Wednesday 24 January 2007

In the bit of my Gubaidulina review where I ranted about how so many composers don’t know how to write music for certain instruments, so they just copy what some famous composer did before them (and so everything written for that instrument ends up sounding the same, and so everyone thinks that instrument always sounds the same…), I was referring to something Morton Feldman used to complain about. I forgot to mention it.
Kyle Gann has been discussing Feldman again on his blog, with two anecdotes I’d not heard before, regarding the need to be aware of how complicit you are in acceding to convention, be it social, historical, or personal. He doesn’t mention whether there is an intentional subtext about Jewish minds thinking alike.
Morton Feldman used to have a standard assignment that he gave his students: “Write a piece that goes against everything you believe.” He found that his students wrote their best pieces denying all their usual reflexes. (Sort of like the Seinfeld episode in which he decides, since everything he does turns out badly, that he’ll do the opposite of his reflex habits from now on – and it works.) Feldman also had a standing offer to buy dinner for the student who could come up with the worst orchestration – and no one ever won, because the more they worked to come up with bizarre instrument combinations, the more interesting the results.

  1. Aw crap, I didn't even know about the Niblock thing.

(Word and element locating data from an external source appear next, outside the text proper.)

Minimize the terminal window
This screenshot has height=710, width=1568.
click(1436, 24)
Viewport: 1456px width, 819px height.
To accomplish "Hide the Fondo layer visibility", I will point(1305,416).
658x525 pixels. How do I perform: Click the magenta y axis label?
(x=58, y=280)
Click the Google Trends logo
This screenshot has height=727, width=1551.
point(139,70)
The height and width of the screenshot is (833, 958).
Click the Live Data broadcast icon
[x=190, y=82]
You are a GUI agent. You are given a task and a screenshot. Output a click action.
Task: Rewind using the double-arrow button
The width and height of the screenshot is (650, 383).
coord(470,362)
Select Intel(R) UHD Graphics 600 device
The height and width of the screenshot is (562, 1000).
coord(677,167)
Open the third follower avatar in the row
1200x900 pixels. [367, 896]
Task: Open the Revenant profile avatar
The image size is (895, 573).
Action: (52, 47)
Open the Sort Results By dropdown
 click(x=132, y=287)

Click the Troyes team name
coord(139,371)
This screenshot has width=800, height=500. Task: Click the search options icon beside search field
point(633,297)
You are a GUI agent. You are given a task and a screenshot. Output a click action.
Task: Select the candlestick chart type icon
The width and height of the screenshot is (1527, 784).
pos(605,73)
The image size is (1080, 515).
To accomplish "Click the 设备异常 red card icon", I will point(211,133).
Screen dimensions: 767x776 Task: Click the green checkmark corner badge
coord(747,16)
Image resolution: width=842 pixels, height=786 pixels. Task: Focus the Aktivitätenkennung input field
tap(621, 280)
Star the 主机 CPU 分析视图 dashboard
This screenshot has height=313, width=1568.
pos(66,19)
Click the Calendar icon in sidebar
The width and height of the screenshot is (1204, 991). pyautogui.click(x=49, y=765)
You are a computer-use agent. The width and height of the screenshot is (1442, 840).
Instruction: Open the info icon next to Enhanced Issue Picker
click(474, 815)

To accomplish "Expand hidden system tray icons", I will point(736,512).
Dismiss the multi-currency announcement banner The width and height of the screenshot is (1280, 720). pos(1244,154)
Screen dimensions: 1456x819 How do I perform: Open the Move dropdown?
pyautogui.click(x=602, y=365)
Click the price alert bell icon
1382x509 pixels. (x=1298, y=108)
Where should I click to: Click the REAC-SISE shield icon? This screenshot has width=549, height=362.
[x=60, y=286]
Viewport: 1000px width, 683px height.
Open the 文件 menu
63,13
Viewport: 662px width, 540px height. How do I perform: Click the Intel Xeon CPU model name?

  2. I write very little for the orchestra, but have gotten quite a few compliments on the orchestrations I have done. My stock response is, "They sound good because I have no idea what I'm doing." It's true: I orchestrate with a Sam Adler book in my lap because I don't even have the ranges memorized.

  3. Tim – Sorry, I'd have mentioned it in a comment on yr blog but I found out too late. The exhibition (with recorded music) is still on for the next month or so.

    Hucbald – I'm sure I'd be selfconscious about doing something "wrong" in writing orchestration, but I've never been in a position to write for an orchestra so can happily leave my own approach as a moot point.

    At least you bother to check the instrument ranges, unlike some more famous composers throughout history.